With this so called job-script in place, we can now modify our original bash script to use the scheduler. Let’s assume you have stored the above job-script as /science/scratch/genomics/student_data/<NETHZ_ID>/Project1/scripts/run_fastqc.sh.

#!/bin/bash

# define variables
input_dir="/science/scratch/genomics/project1_DNA_inputs/reads"
result_dir="/science/scratch/genomics/student_data/<NETHZ_ID>/Project1/results/fastqc"
log_dir="/science/scratch/genomics/student_data/<NETHZ_ID>/Project1/logs/fastqc"

# create output directories in case they do not exists
mkdir -p $result_dir
mkdir -p $log_dir

# set path to job script
job_script="/science/scratch/genomics/student_data/<NETHZ_ID>/Project1/scripts/run_fastqc.sh"

# loop over samples (we have 3 samples)
for sample in 1 2 3
do
    # define output directories for current sample / read_file combination
    current_result_dir="${result_dir}/sample${sample}/"
    current_log_dir="${log_dir}/sample${sample}/"

    # create them in case they do not exist
    mkdir -p ${current_result_dir}
    mkdir -p ${current_log_dir}

    # loop over read files in each sample directory (4 read files per sample)
    for read_file in 1 2 3 4
    do
        # loop over read pair mates
        for read_pair in 1 2
        do
            # submit fastqc analysis for the current read_pair to the batch system
            current_fastq=${input_dir}/sample${sample}/sample${sample}_set${read_file}.R${read_pair}.fastq.gz
            current_log=${current_log_dir}/sample${sample}_set${read_file}.R${read_pair}.log
            sbatch -o ${current_log} ${job_script} ${current_fastq} ${current_result_dir}
        done
    done
done

If you don’t want to separate submission to SLURM into two scripts, there is also a way to provide all parameters and resource requests to sbatch directly, without a separate job-script.

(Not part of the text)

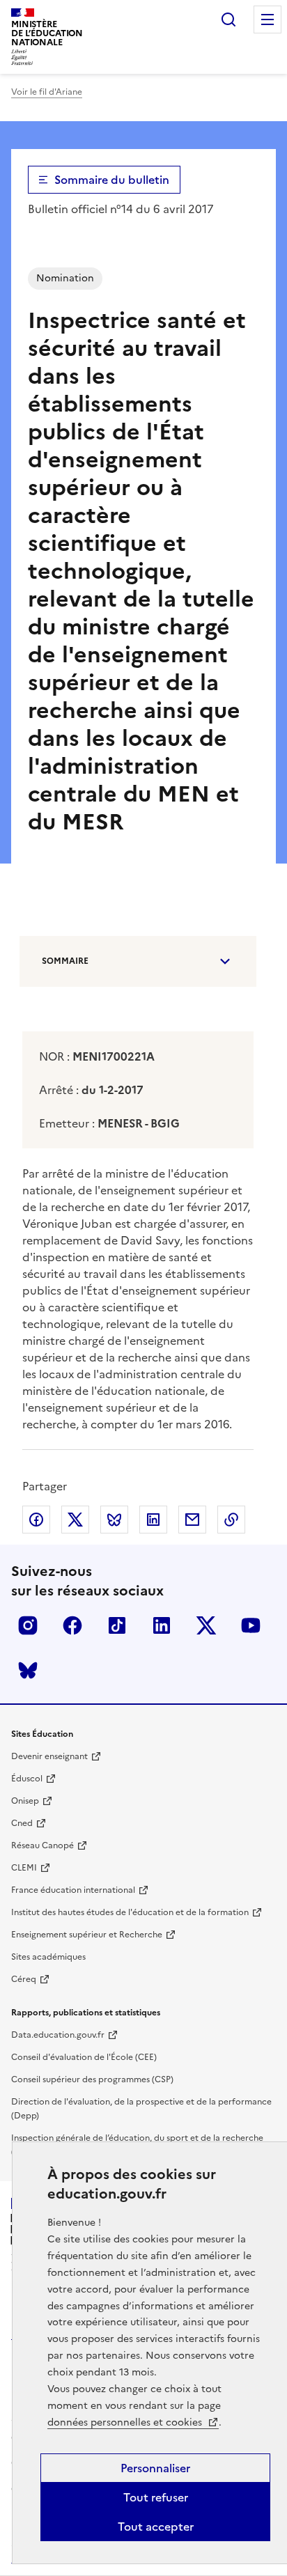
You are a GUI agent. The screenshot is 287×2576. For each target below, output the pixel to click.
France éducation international (73, 1890)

For this, you would need to wrap the call to fastqc into a command and provide it to sbatch. In the following, we will just provide the adapted inner-most loop from our original script form the beginning.

...
    # loop over read pair mates
    for read_pair in 1 2
    do
        # run fastqc analysis for the current read_pair
        current_fastq=${inputdir}/sample${sample}/sample${sample}_set${read_file}.R${read_pair}.fastq.gz
        current_log=${current_log_dir}/sample${sample}_set${read_file}.R${read_pair}.log
        # call to sbatch (note that we need to load the software module as part of the call)
        sbatch -o ${current_log}--job-name=fastqc  --cpus-per-task=1 --time=1:00:00 --mem-per-cpu=2G --wrap "module load FastQC; fastqc -o ${current_result_dir} ${current_fastq}"
    done
 ...

The above scripts are just one possible solution to the problem. Bash is a versatile scripting language and you can find your personal solution just as well. We would recommend reviewing one of the many available online tutorials on bash scripting, such as this one.

List of generally useful commands

This list is by far not exhaustive and we invite you to extend it with your own commands that you find worthwhile remembering.

Command

What it does

ls -lah

List (ls) all (-a) current directory contents in long form (-l) and human readable sizes (-h)

pwd

Print path to current working directory to the screen

ln -s <source> <target>

Create a symbolic link between <sourcs> and <target>

mkdir -p sample1/read1/analysis1

Create nested directories, forming a whole path.